AUTORES: Sidinéa Cordeiro de Freitas (Embrapa Agroindústria de Alimentos, [email protected]), Rosemar Antoniassi (Embrapa Agroindústria de Alimentos, [email protected]), Carmine Conte (Embrapa Agroindústria de Alimentos, [email protected]), Allan Eduardo Wilhelm (Embrapa Agroindústria de Alimentos, [email protected]), Rafaela Pedrosa Dourado da Silva (UFRRJ, [email protected]), Andrea Madalena Maciel Guedes (Embrapa Agroindústria de Alimentos, [email protected]), Bruno Galveas Laviola (Embrapa Agroenergia, [email protected])
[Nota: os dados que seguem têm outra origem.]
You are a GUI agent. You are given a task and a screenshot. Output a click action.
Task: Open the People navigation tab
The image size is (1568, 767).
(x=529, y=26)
RESUMO: Entre as diversas fontes alternativas de óleo para produção de biodiesel, destaca-se o pinhão-manso (Jatropha curcas) por se tratar de uma planta promissora em termos de produtividade de óleo (3000 kg/ha) e adaptabilidade a regiões de condições edafo-climáticas distintas, com potencial de exploração em regiões marginalizadas do processo de desenvolvimento econômico. Entretanto a semente de pinhão manso apresenta diversos substâncias tóxicas e fatores antinutricionais, que dificultam o aproveitamento do farelo ou torta desengordurada. A toxicidade das sementes deve-se à presença de curcina e ésteres diterpênicos (ésteres de forbol). Em relação aos fatores antinutricionais, os principais são os antitripsínicos e o fitato, além de saponinas e lectinas. Existe uma ampla faixa de variação no teor destes constituintes antinutricionais em sementes de pinhão manso coletadas em diversos países das Américas, Africa e Asia e analisados por Makkar et al. A Embrapa selecionou acessos de pinhão manso no país e vindos do exterior e estabeleceu bancos de germoplasma (BAG) no Brasil. A caracterização desse material quanto ao conteúdo dos fatores antinutricionais, especialmente o fator anti-tripsina e fitato, é relevante para a aplicação do farelo ou torta como ração animal.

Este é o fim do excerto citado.